:: Section du document ::
Le nouveau président de la République, Bassirou Diomaye Faye, était apparu assez humble et sincère, quand il déclamait, le 3 avril 2024, d’une voix monocorde, les orientations de sa politique de gouvernance à la tête du pays. La mise en place du premier gouvernement dirigé par Ousmane Sonko traduit cette volonté.
Franchement, en dépit de toutes les appréhensions liées aux douleurs de l’accouchement de l’équipe de vingt-cinq ministres et cinq secrétaires d’Etat, on peut considérer que le casting est globalement bon.
Certes, on trouvera toujours à redire sur le choix des personnes à d’aussi hautes fonctions au sein de l’appareil d’Etat, mais il demeure qu’on gouverne toujours avec ses hommes, entendez les personnes en qui on a, a priori, confiance.
Sur ce registre, les architectes du gouvernement ont fait montre d’une certaine dextérité pour d’une part, ne pas tomber dans un étroit clanisme politique et, d’autre part, oublier dans leurs choix les hommes et femmes qui ont porté ou accompagné l’odyssée de la conquête du pouvoir.

:: Activité 1 ::
Réécrivez plus brièvement le paragraphe de l'extrait sur le nouveau gouvernement qui commence par « Le nouveau président de la République », en conservant ses faits principaux.
:: Activité 2 ::
Reproduisez fidèlement le passage de l'extrait sur le nouveau gouvernement allant de "Certes, on trouvera" jusqu'à "conquête du pouvoir.".
Les données ne jouent aucun rôle dans ce travail.

:: Extrait de données ::

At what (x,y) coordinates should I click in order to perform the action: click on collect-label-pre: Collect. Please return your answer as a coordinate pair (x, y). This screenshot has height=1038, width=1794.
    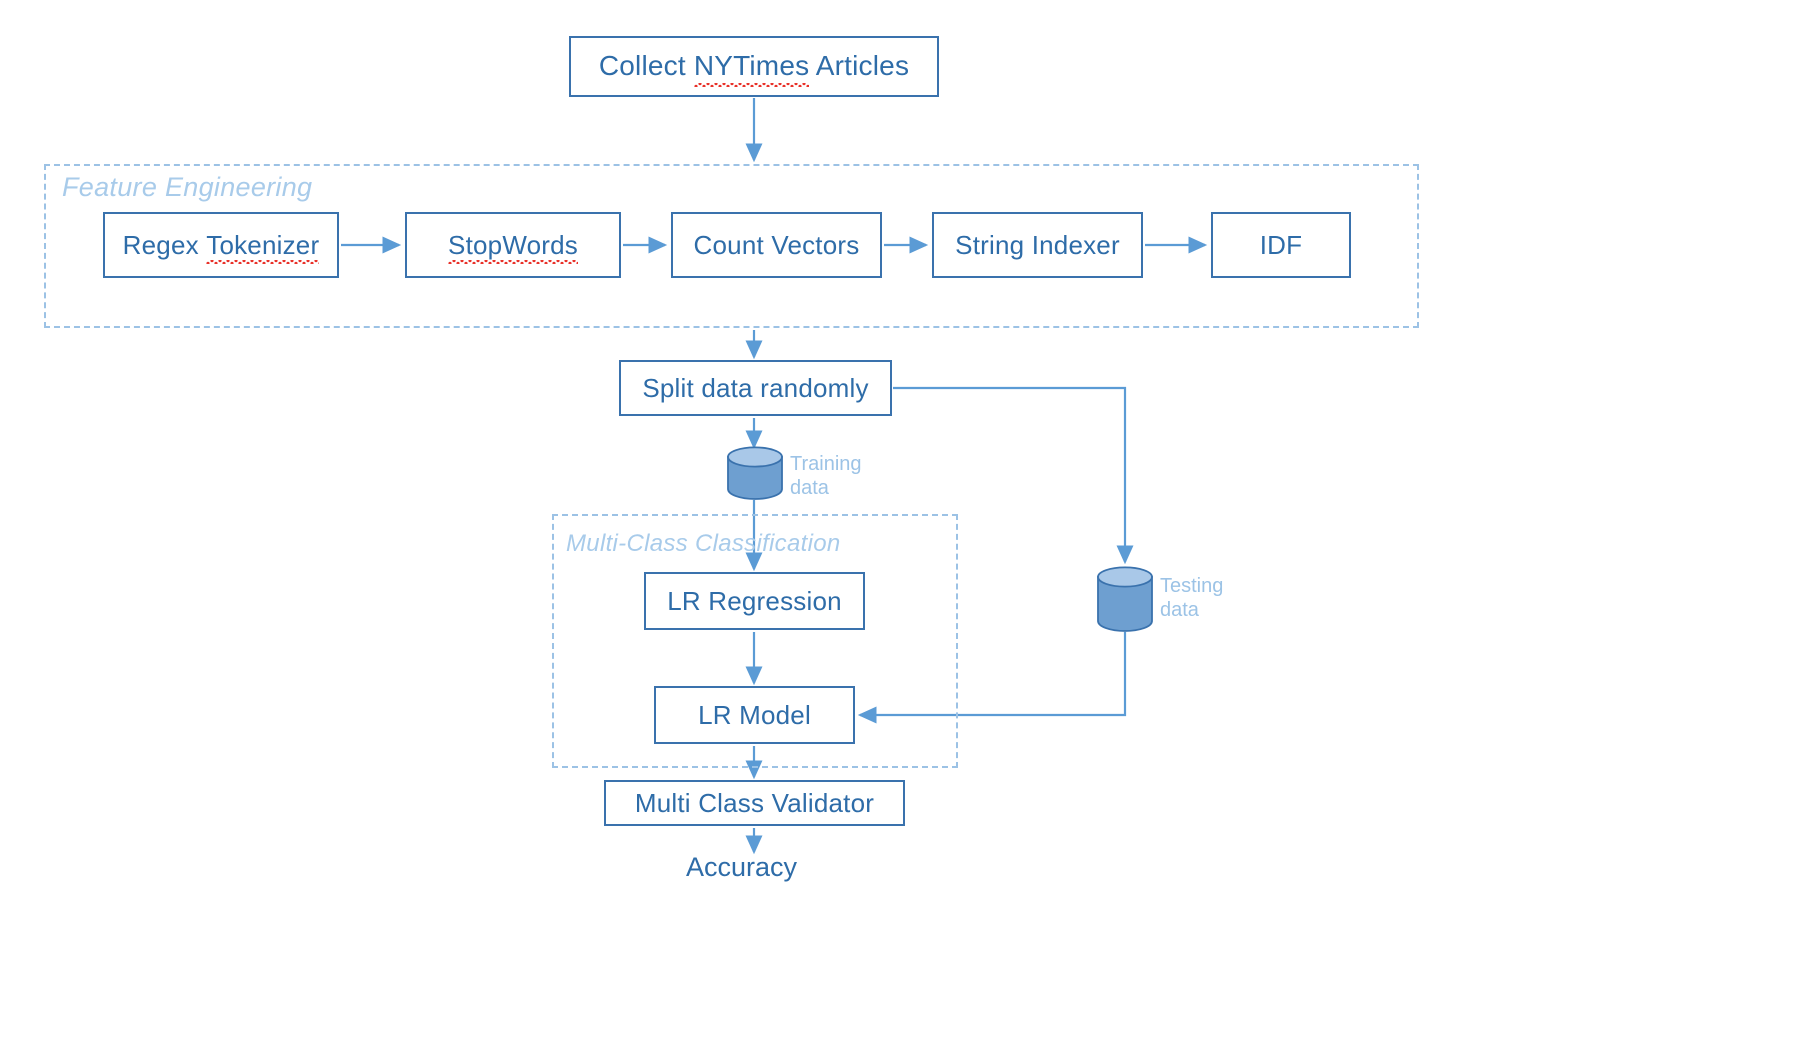
    Looking at the image, I should click on (646, 66).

:: Résultat attendu 1 ::
Le 3 avril 2024, le nouveau président Bassirou Diomaye Faye a exposé d'une voix monocorde les orientations de sa gouvernance, en paraissant assez humble et sincère. Le premier gouvernement, dirigé par Ousmane Sonko, traduit cette volonté.

:: Résultat attendu 2 ::
Certes, on trouvera toujours à redire sur le choix des personnes à d’aussi hautes fonctions au sein de l’appareil d’Etat, mais il demeure qu’on gouverne toujours avec ses hommes, entendez les personnes en qui on a, a priori, confiance.
Sur ce registre, les architectes du gouvernement ont fait montre d’une certaine dextérité pour d’une part, ne pas tomber dans un étroit clanisme politique et, d’autre part, oublier dans leurs choix les hommes et femmes qui ont porté ou accompagné l’odyssée de la conquête du pouvoir.